*** Opening Dataset ***
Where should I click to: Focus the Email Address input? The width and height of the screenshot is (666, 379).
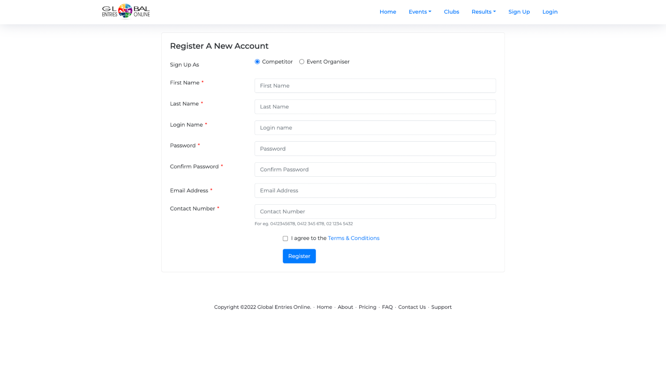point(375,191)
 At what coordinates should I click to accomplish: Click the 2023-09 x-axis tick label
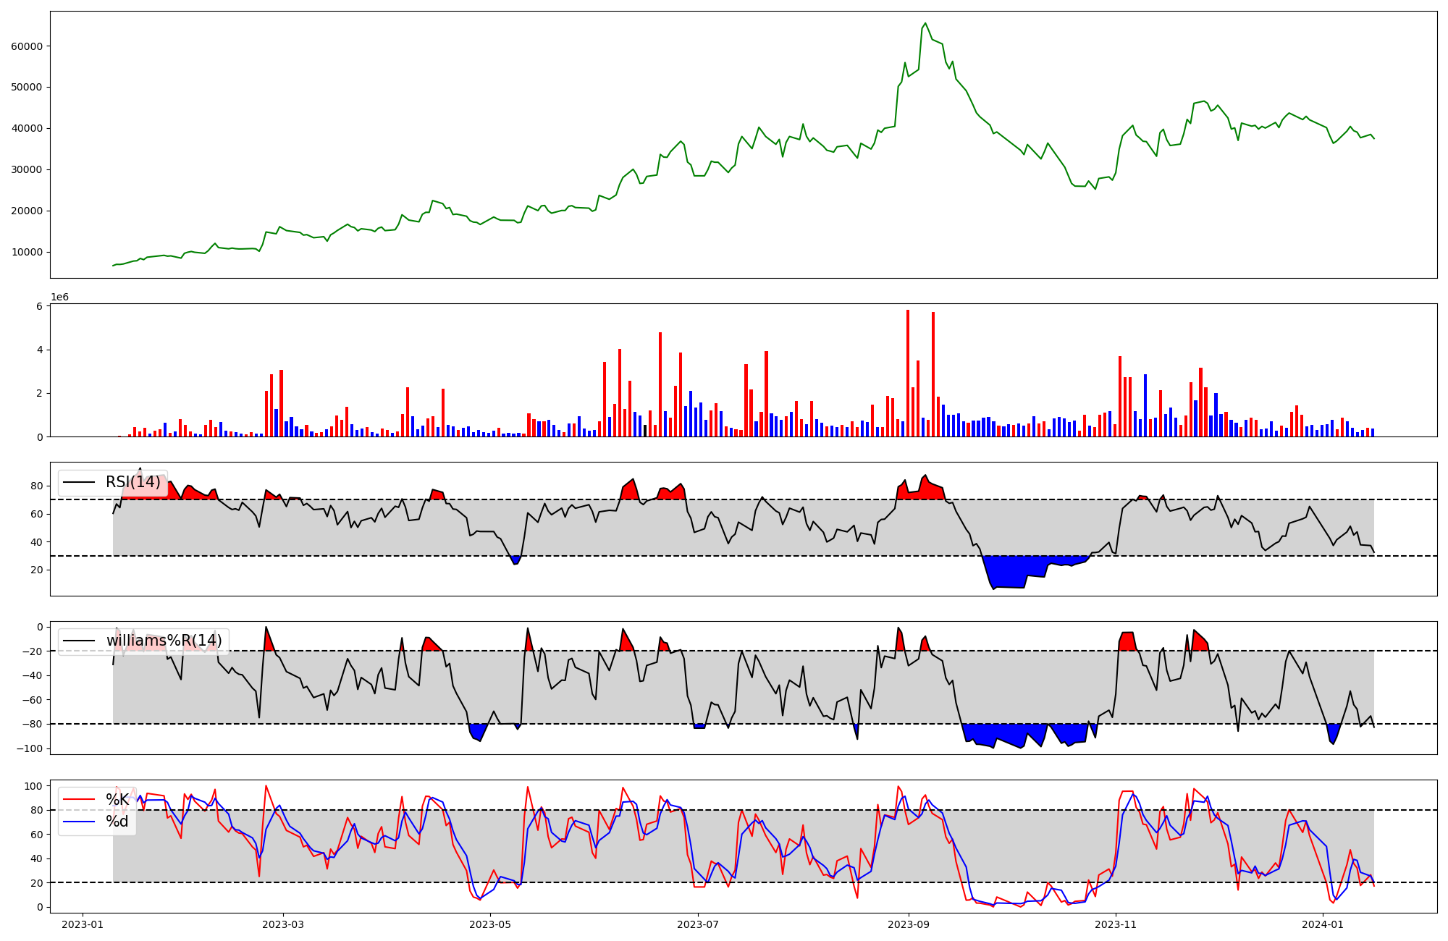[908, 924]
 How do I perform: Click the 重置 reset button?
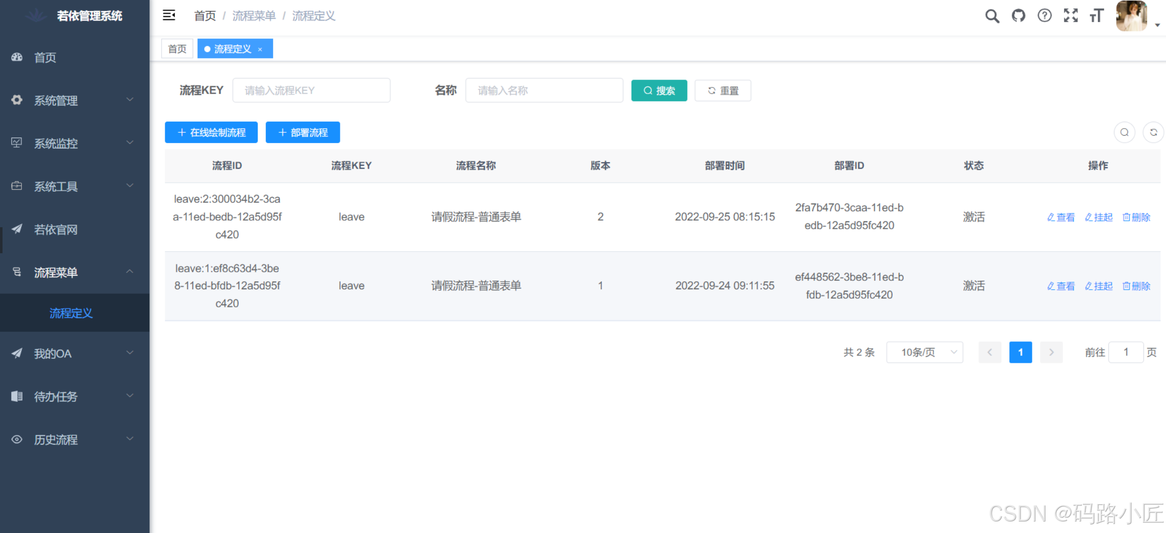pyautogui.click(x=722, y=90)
*** Closing Dataset ***
Copy exactly, and copy nothing else: the lines from the one containing "At what coordinates" through the end of the data, both ends included, with pictures left out.

 At what coordinates should I click to accomplish: Click the 2023-09 x-axis tick label
[908, 924]
 How do I perform: Click the 重置 reset button?
pyautogui.click(x=722, y=90)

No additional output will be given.